Exercise objective: Print the following data line for line, with no changes.

◆ ◆ ◆

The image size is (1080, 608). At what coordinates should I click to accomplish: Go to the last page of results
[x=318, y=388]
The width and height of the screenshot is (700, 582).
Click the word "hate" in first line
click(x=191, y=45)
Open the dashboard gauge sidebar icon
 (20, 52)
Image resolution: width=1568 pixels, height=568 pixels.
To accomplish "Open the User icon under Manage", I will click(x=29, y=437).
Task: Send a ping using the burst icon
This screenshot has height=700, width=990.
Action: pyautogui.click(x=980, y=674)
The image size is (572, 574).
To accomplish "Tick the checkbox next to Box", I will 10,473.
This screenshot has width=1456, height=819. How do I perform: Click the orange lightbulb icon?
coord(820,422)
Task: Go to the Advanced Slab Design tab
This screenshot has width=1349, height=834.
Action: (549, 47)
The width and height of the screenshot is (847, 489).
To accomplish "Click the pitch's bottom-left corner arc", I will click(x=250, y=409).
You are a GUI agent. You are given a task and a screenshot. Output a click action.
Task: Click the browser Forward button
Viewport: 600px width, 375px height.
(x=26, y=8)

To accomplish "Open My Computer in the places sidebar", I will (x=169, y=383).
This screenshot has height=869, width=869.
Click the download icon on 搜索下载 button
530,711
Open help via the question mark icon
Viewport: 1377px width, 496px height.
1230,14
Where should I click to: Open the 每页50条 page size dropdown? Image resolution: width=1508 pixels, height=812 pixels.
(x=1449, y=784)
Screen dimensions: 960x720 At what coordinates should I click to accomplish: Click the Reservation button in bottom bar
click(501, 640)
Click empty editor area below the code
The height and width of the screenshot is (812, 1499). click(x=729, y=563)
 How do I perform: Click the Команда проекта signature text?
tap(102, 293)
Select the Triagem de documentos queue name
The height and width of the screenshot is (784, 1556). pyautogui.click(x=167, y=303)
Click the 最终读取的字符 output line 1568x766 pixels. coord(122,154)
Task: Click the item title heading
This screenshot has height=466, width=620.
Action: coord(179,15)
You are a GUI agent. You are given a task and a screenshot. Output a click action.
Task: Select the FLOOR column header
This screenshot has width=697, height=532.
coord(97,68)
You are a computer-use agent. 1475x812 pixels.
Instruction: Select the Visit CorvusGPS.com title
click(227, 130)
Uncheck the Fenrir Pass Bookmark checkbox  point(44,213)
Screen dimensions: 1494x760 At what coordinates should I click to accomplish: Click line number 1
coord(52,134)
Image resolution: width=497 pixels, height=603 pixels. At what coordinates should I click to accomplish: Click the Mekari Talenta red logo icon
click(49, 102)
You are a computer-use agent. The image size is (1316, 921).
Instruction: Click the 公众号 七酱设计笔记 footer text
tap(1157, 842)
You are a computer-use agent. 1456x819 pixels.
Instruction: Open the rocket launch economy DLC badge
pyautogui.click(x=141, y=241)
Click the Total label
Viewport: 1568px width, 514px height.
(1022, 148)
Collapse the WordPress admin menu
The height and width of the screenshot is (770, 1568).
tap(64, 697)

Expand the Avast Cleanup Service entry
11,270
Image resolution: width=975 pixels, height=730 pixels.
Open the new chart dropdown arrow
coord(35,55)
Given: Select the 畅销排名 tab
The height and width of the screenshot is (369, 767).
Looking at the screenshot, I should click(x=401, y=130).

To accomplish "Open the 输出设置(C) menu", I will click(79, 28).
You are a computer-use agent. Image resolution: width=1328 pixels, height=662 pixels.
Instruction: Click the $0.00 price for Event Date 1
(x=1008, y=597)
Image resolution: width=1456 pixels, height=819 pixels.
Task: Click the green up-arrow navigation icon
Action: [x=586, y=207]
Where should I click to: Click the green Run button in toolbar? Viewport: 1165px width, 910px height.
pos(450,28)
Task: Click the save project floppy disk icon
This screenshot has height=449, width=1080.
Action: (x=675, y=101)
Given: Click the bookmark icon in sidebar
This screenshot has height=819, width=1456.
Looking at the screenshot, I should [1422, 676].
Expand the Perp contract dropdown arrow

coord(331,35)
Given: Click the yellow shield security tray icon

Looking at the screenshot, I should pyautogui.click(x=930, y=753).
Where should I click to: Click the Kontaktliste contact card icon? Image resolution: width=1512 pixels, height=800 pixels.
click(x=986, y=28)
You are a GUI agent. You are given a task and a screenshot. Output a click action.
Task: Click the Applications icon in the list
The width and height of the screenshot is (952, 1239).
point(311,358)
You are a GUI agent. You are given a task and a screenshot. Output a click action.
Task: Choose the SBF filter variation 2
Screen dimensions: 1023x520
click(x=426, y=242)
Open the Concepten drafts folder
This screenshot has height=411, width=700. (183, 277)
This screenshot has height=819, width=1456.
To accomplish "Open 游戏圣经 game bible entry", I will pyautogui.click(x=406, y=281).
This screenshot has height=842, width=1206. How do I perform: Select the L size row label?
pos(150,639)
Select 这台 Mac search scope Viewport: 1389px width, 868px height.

◆ ◆ ◆

Output of the task:
The image size is (1080, 608). At what coordinates should I click to accomplish: Go to the last page of results
[x=318, y=388]
The width and height of the screenshot is (700, 582).
Click the word "hate" in first line
click(x=191, y=45)
Open the dashboard gauge sidebar icon
 (20, 52)
Image resolution: width=1568 pixels, height=568 pixels.
To accomplish "Open the User icon under Manage", I will click(x=29, y=437).
Task: Send a ping using the burst icon
This screenshot has height=700, width=990.
Action: pyautogui.click(x=980, y=674)
The image size is (572, 574).
To accomplish "Tick the checkbox next to Box", I will 10,473.
This screenshot has width=1456, height=819. How do I perform: Click the orange lightbulb icon?
coord(820,422)
Task: Go to the Advanced Slab Design tab
This screenshot has width=1349, height=834.
Action: (549, 47)
The width and height of the screenshot is (847, 489).
To accomplish "Click the pitch's bottom-left corner arc", I will click(x=250, y=409).
You are a GUI agent. You are given a task and a screenshot. Output a click action.
Task: Click the browser Forward button
Viewport: 600px width, 375px height.
(x=26, y=8)

To accomplish "Open My Computer in the places sidebar", I will (x=169, y=383).
This screenshot has height=869, width=869.
Click the download icon on 搜索下载 button
530,711
Open help via the question mark icon
Viewport: 1377px width, 496px height.
1230,14
Where should I click to: Open the 每页50条 page size dropdown? Image resolution: width=1508 pixels, height=812 pixels.
(x=1449, y=784)
Screen dimensions: 960x720 At what coordinates should I click to accomplish: Click the Reservation button in bottom bar
click(501, 640)
Click empty editor area below the code
The height and width of the screenshot is (812, 1499). click(x=729, y=563)
 How do I perform: Click the Команда проекта signature text?
tap(102, 293)
Select the Triagem de documentos queue name
The height and width of the screenshot is (784, 1556). pyautogui.click(x=167, y=303)
Click the 最终读取的字符 output line 1568x766 pixels. coord(122,154)
Task: Click the item title heading
This screenshot has height=466, width=620.
Action: coord(179,15)
You are a GUI agent. You are given a task and a screenshot. Output a click action.
Task: Select the FLOOR column header
This screenshot has width=697, height=532.
coord(97,68)
You are a computer-use agent. 1475x812 pixels.
Instruction: Select the Visit CorvusGPS.com title
click(227, 130)
Uncheck the Fenrir Pass Bookmark checkbox  point(44,213)
Screen dimensions: 1494x760 At what coordinates should I click to accomplish: Click line number 1
coord(52,134)
Image resolution: width=497 pixels, height=603 pixels. At what coordinates should I click to accomplish: Click the Mekari Talenta red logo icon
click(49, 102)
You are a computer-use agent. The image size is (1316, 921).
Instruction: Click the 公众号 七酱设计笔记 footer text
tap(1157, 842)
You are a computer-use agent. 1456x819 pixels.
Instruction: Open the rocket launch economy DLC badge
pyautogui.click(x=141, y=241)
Click the Total label
Viewport: 1568px width, 514px height.
(1022, 148)
Collapse the WordPress admin menu
The height and width of the screenshot is (770, 1568).
tap(64, 697)

Expand the Avast Cleanup Service entry
11,270
Image resolution: width=975 pixels, height=730 pixels.
Open the new chart dropdown arrow
coord(35,55)
Given: Select the 畅销排名 tab
The height and width of the screenshot is (369, 767).
Looking at the screenshot, I should click(x=401, y=130).

To accomplish "Open the 输出设置(C) menu", I will click(79, 28).
You are a computer-use agent. Image resolution: width=1328 pixels, height=662 pixels.
Instruction: Click the $0.00 price for Event Date 1
(x=1008, y=597)
Image resolution: width=1456 pixels, height=819 pixels.
Task: Click the green up-arrow navigation icon
Action: [x=586, y=207]
Where should I click to: Click the green Run button in toolbar? Viewport: 1165px width, 910px height.
pos(450,28)
Task: Click the save project floppy disk icon
This screenshot has height=449, width=1080.
Action: (x=675, y=101)
Given: Click the bookmark icon in sidebar
This screenshot has height=819, width=1456.
Looking at the screenshot, I should [1422, 676].
Expand the Perp contract dropdown arrow

coord(331,35)
Given: Click the yellow shield security tray icon

Looking at the screenshot, I should pyautogui.click(x=930, y=753).
Where should I click to: Click the Kontaktliste contact card icon? Image resolution: width=1512 pixels, height=800 pixels.
click(x=986, y=28)
You are a GUI agent. You are given a task and a screenshot. Output a click action.
Task: Click the Applications icon in the list
The width and height of the screenshot is (952, 1239).
point(311,358)
You are a GUI agent. You are given a task and a screenshot. Output a click action.
Task: Choose the SBF filter variation 2
Screen dimensions: 1023x520
click(x=426, y=242)
Open the Concepten drafts folder
This screenshot has height=411, width=700. (183, 277)
This screenshot has height=819, width=1456.
To accomplish "Open 游戏圣经 game bible entry", I will pyautogui.click(x=406, y=281).
This screenshot has height=842, width=1206. How do I perform: Select the L size row label?
pos(150,639)
Select 这台 Mac search scope Viewport: 1389px width, 868px height.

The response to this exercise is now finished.